MSSL is the flagship company of the Samvardhana Motherson Group. It was formed through a joint venture between Samvardhana Motherson Finance Limited (SMFL) and Sumitomo Wiring Systems (SWS) of Japan. MSSL is the leader in wire harnessing products (electrical distribution systems) with over 65 per cent share (according to India Infoline) in the domestic market. It is also a leading supplier of plastic components and modules to auto companies.
MSSL acquired Visiocorp's rear-view mirror business in March 2009. This has enabled it to become one of the world's leading automotive mirror manufacturers, with clients ranging from global car manufacturers like BMW and GM to domestic manufacturers like Maruti and M&M, among others.
Expanding in the midst of a downturn
In 2008 when the auto sector took a beating, the auto ancillary was hit even worse. Many of the companies shelved their expansion plans. While its peers scaled down their expansion plans, MSSL took a step forward by acquiring Visiocorp for $31.6 million. Visiocorp was one of the largest manufacturers of rear view mirrors in the world with almost a 25 per cent market share. MSSL was able to buy the target company (Visiocorp) at a favourable valuation because the latter was on the verge of bankruptcy. After the acquisition MSSL's sales have doubled and it is expected to comfortably reach its $1 billion sales target by 2010.
In the first quarter of FY11, MSSL's consolidated topline grew by 32 per cent year-on-year and its bottomline by 439 per cent y-o-y. But quarter-on-quarter (q-o-q) numbers were more subdued due to adverse currency movements and higher input costs. According to analysts, between FY09 and FY12E the company is expected to post a revenue growth of 50 per cent and profit growth of 36 per cent. The near term concern about MSSL is that Visiocorp's acquisition might keep margins depressed. But the in the longer run, as synergies kick in margins are expected to improve. Being a global player MSSL's bottomline will now depend not only on the business cycles of developed markets but also on currency fluctuations.

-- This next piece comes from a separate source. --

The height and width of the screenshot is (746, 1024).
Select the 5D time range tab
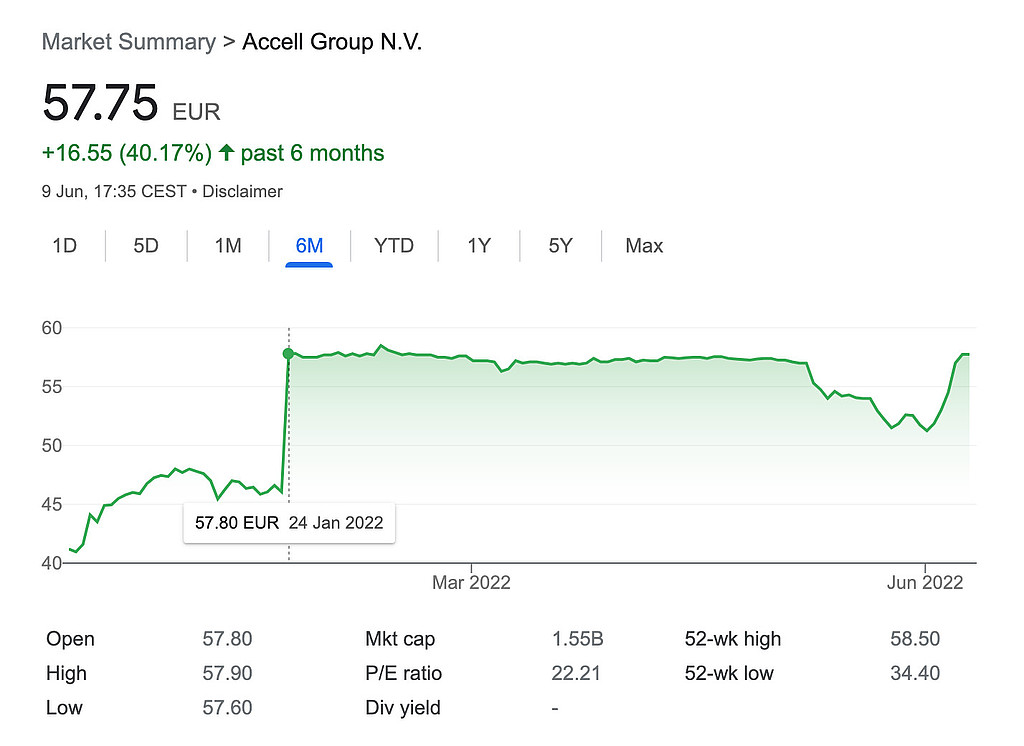point(146,246)
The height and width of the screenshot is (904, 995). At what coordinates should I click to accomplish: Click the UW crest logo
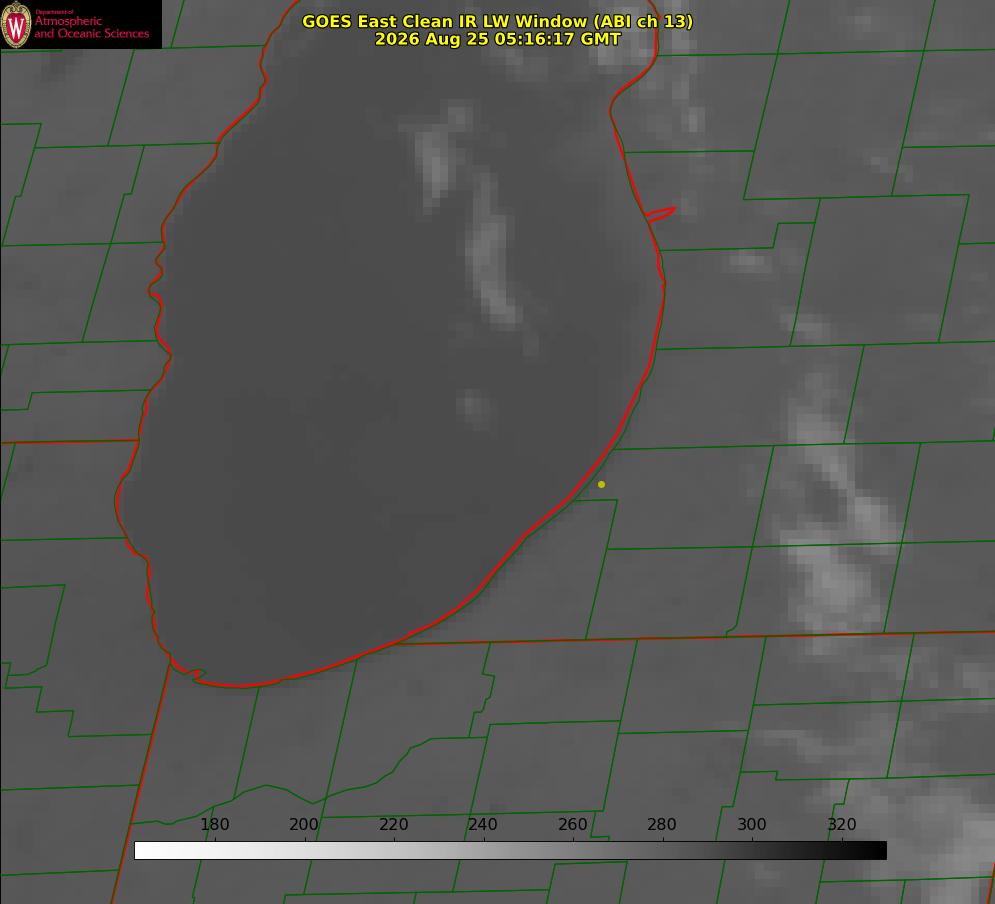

According to an analyst at Angel Broking, at the current price level of Rs.176 the stock is trading at 15.8 times FY12E earnings. Historically, the stock has traded at an average level of 16 times its earnings, but due to the fundamental change in its business (improved return on equity in FY11-12E), analysts estimate that the stock is likely to trade at a 5 per cent premium over its historic price level. This would translate into a price of Rs.188-190. Hence investors may invest in this stock at the current levels.